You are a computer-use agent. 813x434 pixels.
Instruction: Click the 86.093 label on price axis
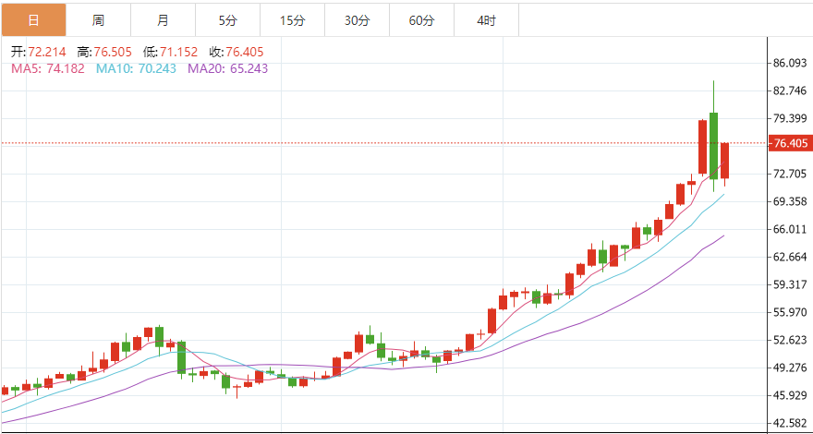[x=791, y=63]
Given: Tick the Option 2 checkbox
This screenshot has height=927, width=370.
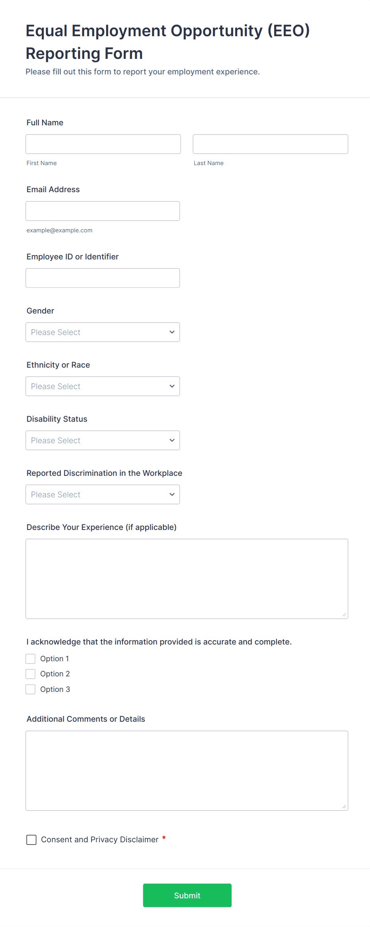Looking at the screenshot, I should (x=31, y=674).
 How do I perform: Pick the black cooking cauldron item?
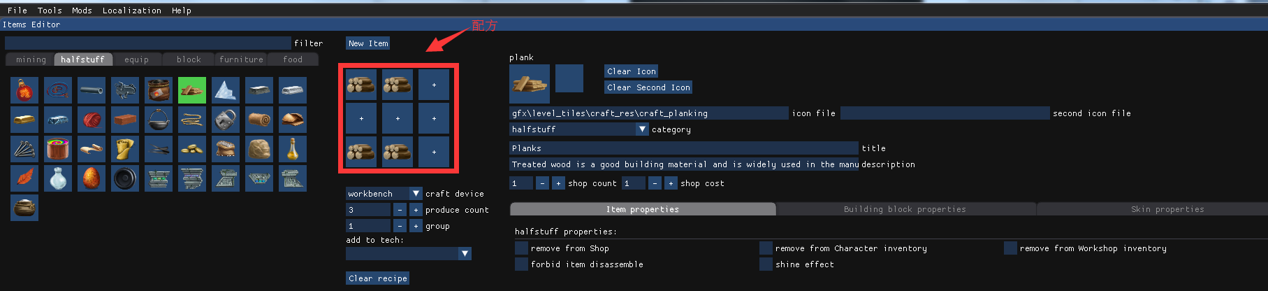click(159, 120)
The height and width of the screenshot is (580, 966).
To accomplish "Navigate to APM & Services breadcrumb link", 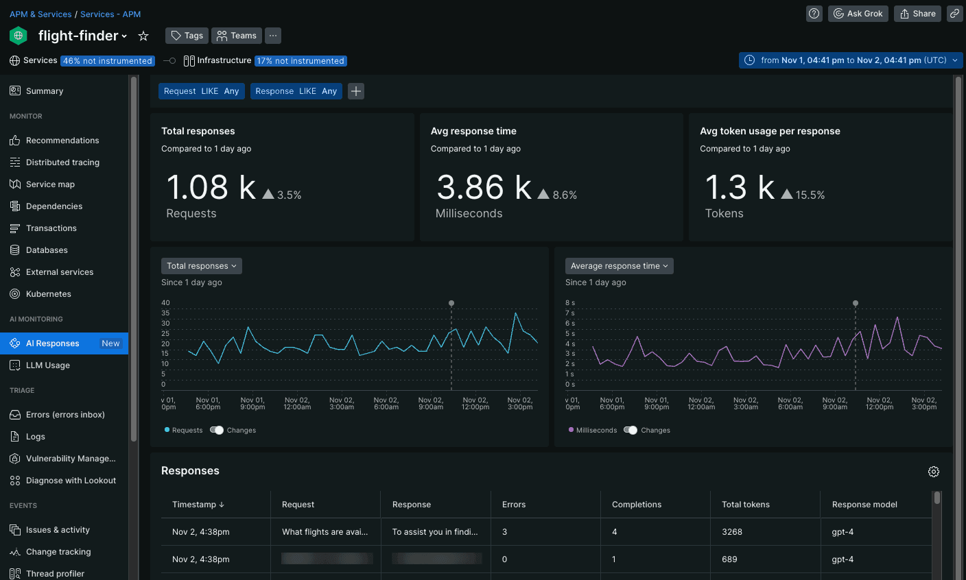I will point(40,14).
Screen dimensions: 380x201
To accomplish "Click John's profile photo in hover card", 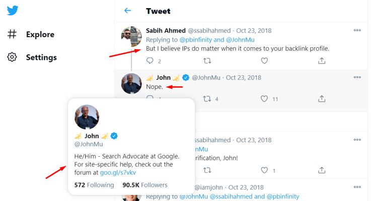I will tap(90, 117).
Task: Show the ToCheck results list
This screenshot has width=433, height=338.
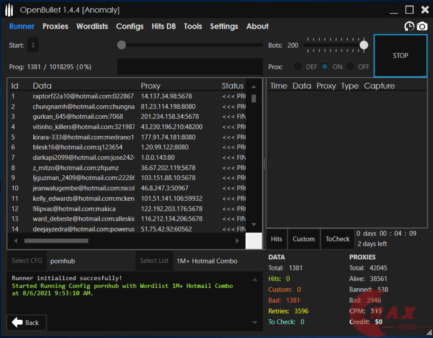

******

# Problem to work on:
Leave out every picture, and copy exactly the lines above starting at the one holding "Instruction: Click the" and ending at the one holding "The height and", no more and no less.

# Result of the task:
Instruction: Click the 86.093 label on price axis
[x=791, y=63]
Given: Tick the Option 2 checkbox
This screenshot has height=927, width=370.
Looking at the screenshot, I should (x=31, y=674).
 How do I perform: Pick the black cooking cauldron item?
click(159, 120)
The height and width of the screenshot is (580, 966).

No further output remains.